[START Rows]
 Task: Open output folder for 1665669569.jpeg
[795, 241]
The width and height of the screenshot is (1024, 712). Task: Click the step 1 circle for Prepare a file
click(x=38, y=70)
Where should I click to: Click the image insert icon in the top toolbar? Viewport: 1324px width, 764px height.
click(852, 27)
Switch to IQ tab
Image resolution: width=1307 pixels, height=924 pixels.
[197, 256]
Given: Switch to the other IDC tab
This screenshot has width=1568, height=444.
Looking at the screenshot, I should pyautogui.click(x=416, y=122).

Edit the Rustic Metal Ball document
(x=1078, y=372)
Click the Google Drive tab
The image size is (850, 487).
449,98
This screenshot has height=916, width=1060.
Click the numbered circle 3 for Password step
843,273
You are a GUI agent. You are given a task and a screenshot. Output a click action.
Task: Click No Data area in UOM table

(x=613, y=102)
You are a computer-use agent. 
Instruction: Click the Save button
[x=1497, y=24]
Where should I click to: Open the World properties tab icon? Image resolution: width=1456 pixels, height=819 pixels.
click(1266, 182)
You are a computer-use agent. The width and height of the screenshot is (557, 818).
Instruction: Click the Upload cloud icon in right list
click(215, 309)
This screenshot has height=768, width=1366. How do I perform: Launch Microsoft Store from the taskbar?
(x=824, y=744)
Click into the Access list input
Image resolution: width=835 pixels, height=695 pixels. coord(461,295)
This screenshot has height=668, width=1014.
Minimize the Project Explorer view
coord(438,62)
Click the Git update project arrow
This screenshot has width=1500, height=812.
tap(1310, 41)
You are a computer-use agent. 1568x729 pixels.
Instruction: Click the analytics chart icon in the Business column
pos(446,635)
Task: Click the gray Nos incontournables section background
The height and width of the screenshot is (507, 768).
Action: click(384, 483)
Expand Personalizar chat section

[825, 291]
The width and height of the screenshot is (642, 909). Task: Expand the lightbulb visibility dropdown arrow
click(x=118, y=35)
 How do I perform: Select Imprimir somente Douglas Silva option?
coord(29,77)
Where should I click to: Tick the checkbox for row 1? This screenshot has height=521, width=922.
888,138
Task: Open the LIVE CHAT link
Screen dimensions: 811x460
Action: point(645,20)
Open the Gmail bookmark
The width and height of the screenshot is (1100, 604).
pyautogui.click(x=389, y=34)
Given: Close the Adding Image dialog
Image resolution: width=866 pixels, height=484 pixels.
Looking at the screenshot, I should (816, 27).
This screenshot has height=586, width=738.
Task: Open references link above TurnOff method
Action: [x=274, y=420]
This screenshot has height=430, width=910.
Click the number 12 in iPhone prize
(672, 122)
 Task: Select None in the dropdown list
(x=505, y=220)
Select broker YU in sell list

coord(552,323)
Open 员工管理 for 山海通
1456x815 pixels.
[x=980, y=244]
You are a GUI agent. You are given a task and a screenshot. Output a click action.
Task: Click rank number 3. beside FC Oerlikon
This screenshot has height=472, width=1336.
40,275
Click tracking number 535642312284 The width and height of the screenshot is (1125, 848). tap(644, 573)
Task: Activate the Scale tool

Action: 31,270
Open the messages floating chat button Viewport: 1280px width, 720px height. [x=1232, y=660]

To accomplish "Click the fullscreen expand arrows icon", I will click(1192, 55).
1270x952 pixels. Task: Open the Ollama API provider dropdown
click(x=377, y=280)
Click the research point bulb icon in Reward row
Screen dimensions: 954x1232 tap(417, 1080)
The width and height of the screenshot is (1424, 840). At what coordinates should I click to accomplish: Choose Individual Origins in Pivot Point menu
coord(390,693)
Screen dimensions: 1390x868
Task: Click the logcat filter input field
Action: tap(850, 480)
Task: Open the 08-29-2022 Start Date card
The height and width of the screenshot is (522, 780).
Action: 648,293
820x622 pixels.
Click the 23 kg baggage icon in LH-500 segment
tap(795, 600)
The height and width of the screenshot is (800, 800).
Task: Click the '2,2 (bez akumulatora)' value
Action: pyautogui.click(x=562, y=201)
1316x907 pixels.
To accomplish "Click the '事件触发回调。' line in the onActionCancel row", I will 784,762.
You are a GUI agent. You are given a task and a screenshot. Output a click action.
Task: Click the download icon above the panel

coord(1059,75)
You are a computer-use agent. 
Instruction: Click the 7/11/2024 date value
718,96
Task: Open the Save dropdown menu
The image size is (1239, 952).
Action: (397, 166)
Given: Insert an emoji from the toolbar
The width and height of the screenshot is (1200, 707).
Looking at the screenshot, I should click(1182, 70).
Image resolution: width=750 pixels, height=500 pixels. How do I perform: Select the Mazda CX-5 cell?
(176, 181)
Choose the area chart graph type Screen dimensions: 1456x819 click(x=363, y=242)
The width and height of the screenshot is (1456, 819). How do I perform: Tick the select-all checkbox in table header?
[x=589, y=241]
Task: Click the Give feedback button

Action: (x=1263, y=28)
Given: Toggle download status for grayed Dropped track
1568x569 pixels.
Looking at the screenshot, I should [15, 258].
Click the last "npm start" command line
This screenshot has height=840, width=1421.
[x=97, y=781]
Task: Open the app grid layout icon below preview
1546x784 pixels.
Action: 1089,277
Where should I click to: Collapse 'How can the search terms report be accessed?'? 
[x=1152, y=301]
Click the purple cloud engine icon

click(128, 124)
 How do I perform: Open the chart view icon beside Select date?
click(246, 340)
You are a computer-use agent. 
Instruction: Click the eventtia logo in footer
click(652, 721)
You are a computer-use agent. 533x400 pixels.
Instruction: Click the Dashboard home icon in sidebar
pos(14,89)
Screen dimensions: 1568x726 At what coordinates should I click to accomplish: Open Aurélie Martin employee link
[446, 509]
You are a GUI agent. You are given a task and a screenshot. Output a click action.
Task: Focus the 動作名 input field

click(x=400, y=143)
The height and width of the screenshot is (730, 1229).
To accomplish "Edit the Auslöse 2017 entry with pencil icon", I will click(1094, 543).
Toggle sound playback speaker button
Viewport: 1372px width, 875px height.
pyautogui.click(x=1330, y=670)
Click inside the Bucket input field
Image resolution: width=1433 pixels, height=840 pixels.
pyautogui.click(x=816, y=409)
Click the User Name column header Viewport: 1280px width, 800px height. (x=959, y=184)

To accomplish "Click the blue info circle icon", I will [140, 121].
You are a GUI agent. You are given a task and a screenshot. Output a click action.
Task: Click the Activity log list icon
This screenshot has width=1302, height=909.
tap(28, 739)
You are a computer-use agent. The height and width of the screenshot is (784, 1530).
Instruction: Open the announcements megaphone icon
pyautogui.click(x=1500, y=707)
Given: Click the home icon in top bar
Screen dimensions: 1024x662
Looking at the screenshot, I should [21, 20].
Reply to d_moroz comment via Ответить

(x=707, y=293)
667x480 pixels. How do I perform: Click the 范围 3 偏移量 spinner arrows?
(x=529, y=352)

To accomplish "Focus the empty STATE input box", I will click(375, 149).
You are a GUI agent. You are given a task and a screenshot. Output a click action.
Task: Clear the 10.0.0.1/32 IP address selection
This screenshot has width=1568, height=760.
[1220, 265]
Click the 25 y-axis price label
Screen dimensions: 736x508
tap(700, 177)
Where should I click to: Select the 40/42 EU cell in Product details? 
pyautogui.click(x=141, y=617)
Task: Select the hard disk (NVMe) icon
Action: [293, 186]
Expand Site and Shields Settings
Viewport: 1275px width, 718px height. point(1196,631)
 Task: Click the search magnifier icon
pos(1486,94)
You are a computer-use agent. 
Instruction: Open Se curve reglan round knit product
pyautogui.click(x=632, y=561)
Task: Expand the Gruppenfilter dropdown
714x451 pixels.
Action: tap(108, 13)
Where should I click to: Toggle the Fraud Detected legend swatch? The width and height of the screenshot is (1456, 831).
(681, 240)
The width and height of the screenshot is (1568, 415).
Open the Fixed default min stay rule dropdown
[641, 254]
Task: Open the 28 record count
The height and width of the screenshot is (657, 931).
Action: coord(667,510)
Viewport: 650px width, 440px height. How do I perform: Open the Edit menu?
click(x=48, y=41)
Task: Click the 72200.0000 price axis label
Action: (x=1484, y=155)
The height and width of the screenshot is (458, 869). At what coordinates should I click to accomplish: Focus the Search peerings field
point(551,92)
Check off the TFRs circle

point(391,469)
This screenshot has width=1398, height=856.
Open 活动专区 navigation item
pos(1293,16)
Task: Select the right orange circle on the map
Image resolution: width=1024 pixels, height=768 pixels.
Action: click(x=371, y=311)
[END Rows]
_Short problem_
Render the part of the data that opens with the line containing "Click tracking number" and closes with the line containing "Open the messages" as a Markdown table, with columns Row and Line. Number each line, and leave out blank lines.

_Answer to the problem_
| Row | Line |
|---|---|
| 1 | Click tracking number 535642312284 The width and height of the screenshot is (1125, 848). tap(644, 573) |
| 2 | Task: Activate the Scale tool |
| 3 | Action: 31,270 |
| 4 | Open the messages floating chat button Viewport: 1280px width, 720px height. [x=1232, y=660] |